Karena guru dan semua murid di dalam kelas itu tunanetra, maka tidaklah mustahil bagi guru guru lain untuk mengintip kelas rahasia itu dan memperhatikannya tanpa mereka ketahui.
Kepala staf pengajar, Dr. Guadet, sering mengamati pelajaran rahasia ini dengan penuh minat dan simpati. Setelah melihat betapa cepatnya murid-murid itu memahami pengajaran yang disampaikan oleh Braille itu, maka Dr. Guadet mengimbau kepada Dr. Dufau agar mengubah pendiriannya dan mengizinkan penggunaan sistem tulisan itu.
Akhirnya Dr. Dufau sejuju, dan menjelang tahun 1847 Louis Braille kembali dapat mengajarkan ciptaannya itu secara leluasa.

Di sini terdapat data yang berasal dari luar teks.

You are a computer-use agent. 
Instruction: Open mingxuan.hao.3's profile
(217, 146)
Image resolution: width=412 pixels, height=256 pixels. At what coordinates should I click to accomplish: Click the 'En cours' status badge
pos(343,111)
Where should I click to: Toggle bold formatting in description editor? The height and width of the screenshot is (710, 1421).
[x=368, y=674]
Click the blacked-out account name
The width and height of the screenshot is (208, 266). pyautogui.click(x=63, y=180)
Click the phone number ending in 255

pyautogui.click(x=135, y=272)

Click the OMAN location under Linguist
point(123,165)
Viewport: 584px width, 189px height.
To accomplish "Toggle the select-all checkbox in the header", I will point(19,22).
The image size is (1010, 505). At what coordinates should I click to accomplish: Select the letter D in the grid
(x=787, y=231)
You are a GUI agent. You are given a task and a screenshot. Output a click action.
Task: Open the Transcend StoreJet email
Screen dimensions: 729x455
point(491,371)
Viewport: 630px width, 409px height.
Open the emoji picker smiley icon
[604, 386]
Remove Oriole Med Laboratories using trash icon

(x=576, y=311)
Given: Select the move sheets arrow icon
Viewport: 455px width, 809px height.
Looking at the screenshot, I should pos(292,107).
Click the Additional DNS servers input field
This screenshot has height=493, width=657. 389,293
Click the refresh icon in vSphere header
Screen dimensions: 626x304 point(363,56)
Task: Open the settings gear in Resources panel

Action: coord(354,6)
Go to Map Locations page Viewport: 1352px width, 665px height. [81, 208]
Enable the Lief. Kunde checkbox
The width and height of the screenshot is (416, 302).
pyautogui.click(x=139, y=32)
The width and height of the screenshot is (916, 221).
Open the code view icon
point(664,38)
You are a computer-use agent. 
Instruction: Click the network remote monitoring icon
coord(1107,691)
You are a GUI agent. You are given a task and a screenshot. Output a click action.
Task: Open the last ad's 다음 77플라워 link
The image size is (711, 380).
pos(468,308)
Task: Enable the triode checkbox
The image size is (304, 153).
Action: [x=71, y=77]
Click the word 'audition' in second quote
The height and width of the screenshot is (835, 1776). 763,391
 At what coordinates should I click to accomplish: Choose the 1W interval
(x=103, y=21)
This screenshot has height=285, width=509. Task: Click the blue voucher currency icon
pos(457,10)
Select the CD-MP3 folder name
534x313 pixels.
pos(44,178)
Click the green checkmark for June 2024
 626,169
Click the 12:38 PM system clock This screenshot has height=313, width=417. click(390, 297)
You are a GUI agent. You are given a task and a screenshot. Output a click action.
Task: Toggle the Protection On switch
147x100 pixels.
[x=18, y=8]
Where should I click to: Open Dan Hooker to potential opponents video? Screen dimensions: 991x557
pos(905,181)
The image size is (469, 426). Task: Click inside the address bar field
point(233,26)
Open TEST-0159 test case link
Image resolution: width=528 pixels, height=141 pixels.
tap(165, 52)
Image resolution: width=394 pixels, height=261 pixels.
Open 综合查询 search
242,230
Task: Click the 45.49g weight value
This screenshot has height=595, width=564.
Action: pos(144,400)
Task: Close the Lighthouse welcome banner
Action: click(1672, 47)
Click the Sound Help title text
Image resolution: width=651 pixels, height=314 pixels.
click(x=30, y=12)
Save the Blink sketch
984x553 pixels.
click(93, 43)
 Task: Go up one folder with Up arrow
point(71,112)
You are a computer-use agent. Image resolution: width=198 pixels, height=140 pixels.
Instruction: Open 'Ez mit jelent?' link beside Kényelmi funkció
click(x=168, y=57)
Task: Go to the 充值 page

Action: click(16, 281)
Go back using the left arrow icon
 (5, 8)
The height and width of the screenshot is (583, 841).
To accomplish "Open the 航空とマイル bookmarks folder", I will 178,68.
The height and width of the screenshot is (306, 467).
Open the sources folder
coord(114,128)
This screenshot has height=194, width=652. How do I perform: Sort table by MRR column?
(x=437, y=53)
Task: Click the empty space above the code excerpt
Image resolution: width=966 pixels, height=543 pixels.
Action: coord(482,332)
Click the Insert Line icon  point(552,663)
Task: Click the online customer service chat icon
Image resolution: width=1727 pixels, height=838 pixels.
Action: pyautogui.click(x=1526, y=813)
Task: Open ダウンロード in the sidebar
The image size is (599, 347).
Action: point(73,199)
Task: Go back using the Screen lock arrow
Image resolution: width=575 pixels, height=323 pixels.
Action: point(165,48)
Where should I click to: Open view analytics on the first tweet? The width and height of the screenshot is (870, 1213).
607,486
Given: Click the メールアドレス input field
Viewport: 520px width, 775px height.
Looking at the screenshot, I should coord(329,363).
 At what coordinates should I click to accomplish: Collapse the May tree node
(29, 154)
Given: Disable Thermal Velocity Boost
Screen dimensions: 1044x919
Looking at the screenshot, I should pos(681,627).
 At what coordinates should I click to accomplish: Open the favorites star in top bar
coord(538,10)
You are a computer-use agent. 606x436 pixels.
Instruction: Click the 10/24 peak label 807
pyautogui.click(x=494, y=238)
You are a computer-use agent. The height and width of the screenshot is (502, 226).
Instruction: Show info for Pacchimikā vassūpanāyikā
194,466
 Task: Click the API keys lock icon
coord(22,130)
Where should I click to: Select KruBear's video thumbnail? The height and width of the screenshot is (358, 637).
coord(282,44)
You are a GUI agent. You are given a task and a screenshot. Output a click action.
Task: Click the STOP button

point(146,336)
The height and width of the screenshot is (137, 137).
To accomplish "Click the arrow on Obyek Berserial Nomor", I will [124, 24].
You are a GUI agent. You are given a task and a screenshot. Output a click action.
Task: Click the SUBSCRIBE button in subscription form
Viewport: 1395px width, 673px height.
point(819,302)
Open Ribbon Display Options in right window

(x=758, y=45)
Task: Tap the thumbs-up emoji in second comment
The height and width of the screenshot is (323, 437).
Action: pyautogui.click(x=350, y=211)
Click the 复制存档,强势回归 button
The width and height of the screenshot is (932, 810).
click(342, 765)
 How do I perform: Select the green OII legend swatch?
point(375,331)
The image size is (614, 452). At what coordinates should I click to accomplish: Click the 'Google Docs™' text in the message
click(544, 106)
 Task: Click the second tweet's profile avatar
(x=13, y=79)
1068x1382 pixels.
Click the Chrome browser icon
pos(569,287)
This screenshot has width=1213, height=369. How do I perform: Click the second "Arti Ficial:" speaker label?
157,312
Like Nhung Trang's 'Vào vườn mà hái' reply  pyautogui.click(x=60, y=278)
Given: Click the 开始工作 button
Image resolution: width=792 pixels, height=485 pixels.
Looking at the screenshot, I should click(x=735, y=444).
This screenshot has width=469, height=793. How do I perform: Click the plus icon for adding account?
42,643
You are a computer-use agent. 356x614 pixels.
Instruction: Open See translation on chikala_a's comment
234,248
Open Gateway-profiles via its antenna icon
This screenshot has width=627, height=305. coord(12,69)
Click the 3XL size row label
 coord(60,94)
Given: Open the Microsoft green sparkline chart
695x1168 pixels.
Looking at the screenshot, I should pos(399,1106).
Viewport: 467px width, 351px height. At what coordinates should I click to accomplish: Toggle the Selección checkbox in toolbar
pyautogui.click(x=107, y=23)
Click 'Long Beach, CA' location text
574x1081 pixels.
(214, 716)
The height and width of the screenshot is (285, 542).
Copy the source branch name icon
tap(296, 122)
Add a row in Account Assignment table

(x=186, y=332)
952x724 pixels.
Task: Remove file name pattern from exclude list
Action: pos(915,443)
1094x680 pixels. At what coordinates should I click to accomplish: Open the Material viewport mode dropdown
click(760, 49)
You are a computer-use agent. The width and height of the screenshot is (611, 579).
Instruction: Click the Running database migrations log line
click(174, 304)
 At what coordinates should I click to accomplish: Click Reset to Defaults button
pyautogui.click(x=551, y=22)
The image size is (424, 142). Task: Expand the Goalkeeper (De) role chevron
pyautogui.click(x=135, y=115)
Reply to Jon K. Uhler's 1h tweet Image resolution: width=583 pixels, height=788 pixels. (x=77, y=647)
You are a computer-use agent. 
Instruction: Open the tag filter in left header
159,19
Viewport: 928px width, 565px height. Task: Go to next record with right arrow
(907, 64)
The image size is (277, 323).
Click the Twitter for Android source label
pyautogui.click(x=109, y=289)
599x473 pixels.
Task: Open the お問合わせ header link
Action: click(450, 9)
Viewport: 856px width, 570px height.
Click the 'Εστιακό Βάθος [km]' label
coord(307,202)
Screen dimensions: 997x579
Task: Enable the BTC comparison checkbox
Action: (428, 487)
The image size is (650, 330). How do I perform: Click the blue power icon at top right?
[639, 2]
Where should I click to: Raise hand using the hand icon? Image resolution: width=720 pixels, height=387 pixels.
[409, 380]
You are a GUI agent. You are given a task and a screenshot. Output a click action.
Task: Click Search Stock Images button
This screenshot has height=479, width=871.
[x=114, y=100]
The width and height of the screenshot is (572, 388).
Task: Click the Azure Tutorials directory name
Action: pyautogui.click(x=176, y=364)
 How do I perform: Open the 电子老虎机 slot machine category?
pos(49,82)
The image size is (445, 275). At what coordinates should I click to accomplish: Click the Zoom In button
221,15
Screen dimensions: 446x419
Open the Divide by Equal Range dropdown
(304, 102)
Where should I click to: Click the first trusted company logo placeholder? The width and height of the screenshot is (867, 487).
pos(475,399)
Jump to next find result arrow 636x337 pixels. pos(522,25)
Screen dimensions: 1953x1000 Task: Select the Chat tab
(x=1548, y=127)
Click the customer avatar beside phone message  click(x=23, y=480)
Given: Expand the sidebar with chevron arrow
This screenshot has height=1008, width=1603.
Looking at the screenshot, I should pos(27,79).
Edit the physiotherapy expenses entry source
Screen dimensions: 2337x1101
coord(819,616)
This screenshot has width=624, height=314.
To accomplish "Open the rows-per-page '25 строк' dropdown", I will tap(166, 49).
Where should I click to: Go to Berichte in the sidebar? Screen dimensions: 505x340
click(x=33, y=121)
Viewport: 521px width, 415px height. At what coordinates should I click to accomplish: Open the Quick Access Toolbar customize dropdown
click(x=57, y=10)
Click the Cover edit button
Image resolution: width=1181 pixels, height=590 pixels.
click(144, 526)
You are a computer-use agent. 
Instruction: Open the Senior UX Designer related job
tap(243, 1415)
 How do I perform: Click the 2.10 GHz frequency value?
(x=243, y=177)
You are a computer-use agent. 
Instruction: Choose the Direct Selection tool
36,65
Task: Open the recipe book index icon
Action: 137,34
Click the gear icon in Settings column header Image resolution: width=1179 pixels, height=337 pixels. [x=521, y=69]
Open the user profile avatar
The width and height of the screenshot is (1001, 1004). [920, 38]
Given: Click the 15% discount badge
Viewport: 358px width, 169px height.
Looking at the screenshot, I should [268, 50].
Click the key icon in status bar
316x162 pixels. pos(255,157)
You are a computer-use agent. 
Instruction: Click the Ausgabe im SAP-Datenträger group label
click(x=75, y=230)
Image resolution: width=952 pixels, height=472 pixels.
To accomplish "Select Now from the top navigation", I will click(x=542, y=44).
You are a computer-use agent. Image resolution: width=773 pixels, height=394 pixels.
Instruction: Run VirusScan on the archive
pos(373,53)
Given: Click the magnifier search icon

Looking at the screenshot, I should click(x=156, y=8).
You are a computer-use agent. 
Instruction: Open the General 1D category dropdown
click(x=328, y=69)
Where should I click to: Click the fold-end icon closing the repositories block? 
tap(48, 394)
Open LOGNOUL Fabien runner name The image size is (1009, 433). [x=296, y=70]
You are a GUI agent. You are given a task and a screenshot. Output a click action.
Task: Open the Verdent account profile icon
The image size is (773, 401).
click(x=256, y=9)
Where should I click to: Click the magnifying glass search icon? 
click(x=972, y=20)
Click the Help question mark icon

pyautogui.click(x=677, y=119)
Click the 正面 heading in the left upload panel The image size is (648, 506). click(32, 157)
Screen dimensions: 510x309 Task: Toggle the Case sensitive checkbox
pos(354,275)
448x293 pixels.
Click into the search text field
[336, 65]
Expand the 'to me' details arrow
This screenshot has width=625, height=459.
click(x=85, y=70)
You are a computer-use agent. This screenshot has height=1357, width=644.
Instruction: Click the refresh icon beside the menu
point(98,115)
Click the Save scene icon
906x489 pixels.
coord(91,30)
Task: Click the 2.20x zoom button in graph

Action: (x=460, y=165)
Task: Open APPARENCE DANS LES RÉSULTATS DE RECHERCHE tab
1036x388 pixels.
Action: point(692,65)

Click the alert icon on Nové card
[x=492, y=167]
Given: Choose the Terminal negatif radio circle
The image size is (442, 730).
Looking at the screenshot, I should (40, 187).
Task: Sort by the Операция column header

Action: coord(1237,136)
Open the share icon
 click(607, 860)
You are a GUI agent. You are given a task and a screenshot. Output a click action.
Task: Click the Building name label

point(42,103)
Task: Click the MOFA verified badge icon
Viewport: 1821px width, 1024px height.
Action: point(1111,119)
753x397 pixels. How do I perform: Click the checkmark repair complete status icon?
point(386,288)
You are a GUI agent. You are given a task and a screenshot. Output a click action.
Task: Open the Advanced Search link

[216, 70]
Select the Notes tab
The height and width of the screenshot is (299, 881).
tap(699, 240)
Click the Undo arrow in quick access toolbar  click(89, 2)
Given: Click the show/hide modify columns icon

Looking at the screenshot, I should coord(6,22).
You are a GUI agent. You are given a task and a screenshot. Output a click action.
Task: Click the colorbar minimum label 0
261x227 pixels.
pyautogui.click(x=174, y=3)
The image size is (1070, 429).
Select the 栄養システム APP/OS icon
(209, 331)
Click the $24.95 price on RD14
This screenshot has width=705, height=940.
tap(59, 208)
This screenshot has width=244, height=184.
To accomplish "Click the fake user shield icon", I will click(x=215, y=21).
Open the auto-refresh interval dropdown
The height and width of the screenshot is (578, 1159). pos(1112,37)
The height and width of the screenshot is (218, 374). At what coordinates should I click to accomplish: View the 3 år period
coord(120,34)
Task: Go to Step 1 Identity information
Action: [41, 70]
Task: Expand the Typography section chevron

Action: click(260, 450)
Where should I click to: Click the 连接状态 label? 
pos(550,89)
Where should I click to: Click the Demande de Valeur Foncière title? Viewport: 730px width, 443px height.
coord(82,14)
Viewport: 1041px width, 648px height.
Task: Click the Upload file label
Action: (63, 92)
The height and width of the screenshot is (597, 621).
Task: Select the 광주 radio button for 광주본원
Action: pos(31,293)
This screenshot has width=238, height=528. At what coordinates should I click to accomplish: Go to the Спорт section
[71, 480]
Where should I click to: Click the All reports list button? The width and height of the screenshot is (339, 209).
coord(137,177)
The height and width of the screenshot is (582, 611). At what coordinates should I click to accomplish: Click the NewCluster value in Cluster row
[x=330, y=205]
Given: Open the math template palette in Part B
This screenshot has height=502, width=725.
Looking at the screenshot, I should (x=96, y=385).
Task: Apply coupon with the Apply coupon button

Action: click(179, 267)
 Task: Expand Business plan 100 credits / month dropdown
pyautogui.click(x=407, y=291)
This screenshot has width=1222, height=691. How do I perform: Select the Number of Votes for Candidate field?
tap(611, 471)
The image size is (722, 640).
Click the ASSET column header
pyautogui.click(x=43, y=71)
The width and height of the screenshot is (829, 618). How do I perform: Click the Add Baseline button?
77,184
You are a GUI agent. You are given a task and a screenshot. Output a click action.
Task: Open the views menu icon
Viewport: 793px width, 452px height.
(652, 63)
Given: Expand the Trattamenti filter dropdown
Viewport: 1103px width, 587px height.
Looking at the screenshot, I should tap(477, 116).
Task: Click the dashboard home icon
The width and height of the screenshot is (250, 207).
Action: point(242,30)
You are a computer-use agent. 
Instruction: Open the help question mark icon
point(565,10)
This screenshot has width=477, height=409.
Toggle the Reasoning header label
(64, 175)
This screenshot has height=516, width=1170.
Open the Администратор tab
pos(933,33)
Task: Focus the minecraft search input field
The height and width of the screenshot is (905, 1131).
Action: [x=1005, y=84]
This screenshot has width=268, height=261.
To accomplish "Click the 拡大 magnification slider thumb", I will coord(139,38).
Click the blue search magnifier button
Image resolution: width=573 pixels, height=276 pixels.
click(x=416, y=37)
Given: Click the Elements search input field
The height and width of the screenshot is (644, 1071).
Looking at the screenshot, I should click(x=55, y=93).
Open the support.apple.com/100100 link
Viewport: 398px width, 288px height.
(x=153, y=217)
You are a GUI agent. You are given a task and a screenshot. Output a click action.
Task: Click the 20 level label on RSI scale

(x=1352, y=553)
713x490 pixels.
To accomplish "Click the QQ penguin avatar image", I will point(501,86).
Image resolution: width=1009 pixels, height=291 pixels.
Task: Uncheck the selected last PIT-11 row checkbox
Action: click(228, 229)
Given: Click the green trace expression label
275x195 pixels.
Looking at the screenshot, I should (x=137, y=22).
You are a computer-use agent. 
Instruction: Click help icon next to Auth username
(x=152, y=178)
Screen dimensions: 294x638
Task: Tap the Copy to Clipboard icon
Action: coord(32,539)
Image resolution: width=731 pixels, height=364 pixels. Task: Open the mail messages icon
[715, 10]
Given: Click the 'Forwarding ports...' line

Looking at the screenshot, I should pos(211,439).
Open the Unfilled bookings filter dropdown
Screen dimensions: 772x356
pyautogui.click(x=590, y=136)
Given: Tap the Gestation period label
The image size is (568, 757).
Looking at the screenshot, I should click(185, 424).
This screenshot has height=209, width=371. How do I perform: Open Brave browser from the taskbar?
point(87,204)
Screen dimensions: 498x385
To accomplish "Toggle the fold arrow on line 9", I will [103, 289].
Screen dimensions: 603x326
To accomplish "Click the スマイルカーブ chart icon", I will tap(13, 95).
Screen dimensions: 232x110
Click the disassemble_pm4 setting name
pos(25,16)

Pada tahun 1851 Dr. Dufau mengajukan ciptaan Braille itu kepada Pemerintah Perancis dengan permohonan agar ciptaan tersebut mendapat pengakuan pemerintah, dan agar Louis Braille diberi tanda jasa.
Tetapi, hingga dia meninggal pada tanggal 6 Januari 1852, tanda jasa ataupun pengakuan resmi terhadap ciptaannya itu tidak pernah diterimanya. Baru beberapa bulan setelah wafatnya, ciptaan Louis Braille itu diakui secara resmi di L'institution Nationale des Jeunes Aveugles, dan beberapa tahun kemudian dipergunakan di beberapa dekolah tunanetra di negara-negara lain. Baru menjelang akhir abad ke-19 sistem tulisan ini diterima secara universal dengan nama tulisan "Braille".
KINI, sudah lebih dari satu setengah abad sejak tulisan braille itu tercipta dengan sempurna, namun kemajuan teknologi masih belum dapat menyaingi kehebatannya.
Bahkan akhir-akhir ini tulisan braille sekali lagi telah membuktikan kesempurnaannya karena dengan mudah dapat diadaptasikan untuk keperluan transmisi informasi dari alat-alat pengolah data seperti komputer dan smart phone.
Untuk mengenang jasanya yang tak terhingga itu, pada tahun 1956 The World Council for the Welfare of the Blind (Dewan Dunia untuk Kesejahteraan Tunanetra) menjadikan bekas rumah kediaman Louis Braille yang terletak di Coupvray, 40 km sebelah timur Paris, sebagai museum Louis Braille.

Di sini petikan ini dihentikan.